—¿A cuál vamos? —le pregunto a Mariela mientras espero apoyada en la pared a que saque sus cosas del casillero.
—Francés, tu pesadilla, Mad —responde poniéndose de pie y comenzamos a caminar.
Actúo mecánicamente mientras mi mente formula una y mil maneras para no tener que asistir a estas lecciones. ¿Cómo demonios quieren que los vea? ¿Con una sonrisa hipócrita mientras me trago las ganas de gritarles lo asquerosos que son? No es tan fácil como suena.

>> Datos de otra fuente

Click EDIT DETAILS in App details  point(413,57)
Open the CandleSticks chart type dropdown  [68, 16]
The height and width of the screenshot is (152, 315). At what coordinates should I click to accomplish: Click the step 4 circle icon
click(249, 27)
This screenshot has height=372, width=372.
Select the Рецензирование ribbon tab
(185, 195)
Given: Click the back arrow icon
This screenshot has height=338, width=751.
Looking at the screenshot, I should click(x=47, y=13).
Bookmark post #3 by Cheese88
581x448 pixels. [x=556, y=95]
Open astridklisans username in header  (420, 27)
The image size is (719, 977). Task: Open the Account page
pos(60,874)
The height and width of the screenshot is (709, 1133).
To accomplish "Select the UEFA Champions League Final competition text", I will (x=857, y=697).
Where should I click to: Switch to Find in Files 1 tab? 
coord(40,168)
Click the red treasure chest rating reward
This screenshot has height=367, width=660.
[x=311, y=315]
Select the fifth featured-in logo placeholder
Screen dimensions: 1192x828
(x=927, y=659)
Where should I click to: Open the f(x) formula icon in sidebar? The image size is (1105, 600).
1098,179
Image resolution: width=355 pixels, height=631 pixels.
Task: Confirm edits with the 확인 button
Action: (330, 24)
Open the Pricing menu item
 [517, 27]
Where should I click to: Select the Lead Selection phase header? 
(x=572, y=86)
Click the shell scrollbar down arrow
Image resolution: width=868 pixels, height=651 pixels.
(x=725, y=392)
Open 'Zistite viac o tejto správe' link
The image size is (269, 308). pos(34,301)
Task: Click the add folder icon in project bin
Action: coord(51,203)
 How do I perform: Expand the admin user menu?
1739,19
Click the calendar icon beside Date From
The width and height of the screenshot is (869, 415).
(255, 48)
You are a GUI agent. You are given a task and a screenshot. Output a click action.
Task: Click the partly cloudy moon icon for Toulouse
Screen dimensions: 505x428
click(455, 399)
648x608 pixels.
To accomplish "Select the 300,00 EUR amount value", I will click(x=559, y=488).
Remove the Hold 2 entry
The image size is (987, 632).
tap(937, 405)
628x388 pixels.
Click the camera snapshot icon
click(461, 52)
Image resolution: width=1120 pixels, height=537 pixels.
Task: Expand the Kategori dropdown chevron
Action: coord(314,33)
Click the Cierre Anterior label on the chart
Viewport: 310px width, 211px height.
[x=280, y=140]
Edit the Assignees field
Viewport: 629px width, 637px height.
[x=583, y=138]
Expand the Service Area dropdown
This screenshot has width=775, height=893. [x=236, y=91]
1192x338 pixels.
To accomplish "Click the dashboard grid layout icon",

Me detengo en el umbral y suspiro. No hay manera, ya estoy aquí, pienso mientras escucho el timbre. Paso y me ubico, con obviedad, en una esquina del salón. Nunca más volveré al frente, eso seguro.
Me sorprendo al ver que un par de minutos después es Max el que entra al aula y cierra la puerta tras de sí.
—Siéntense, señoritas, la clase de hoy la impartiré yo —ordena, mientras enciende la computadora de su escritorio.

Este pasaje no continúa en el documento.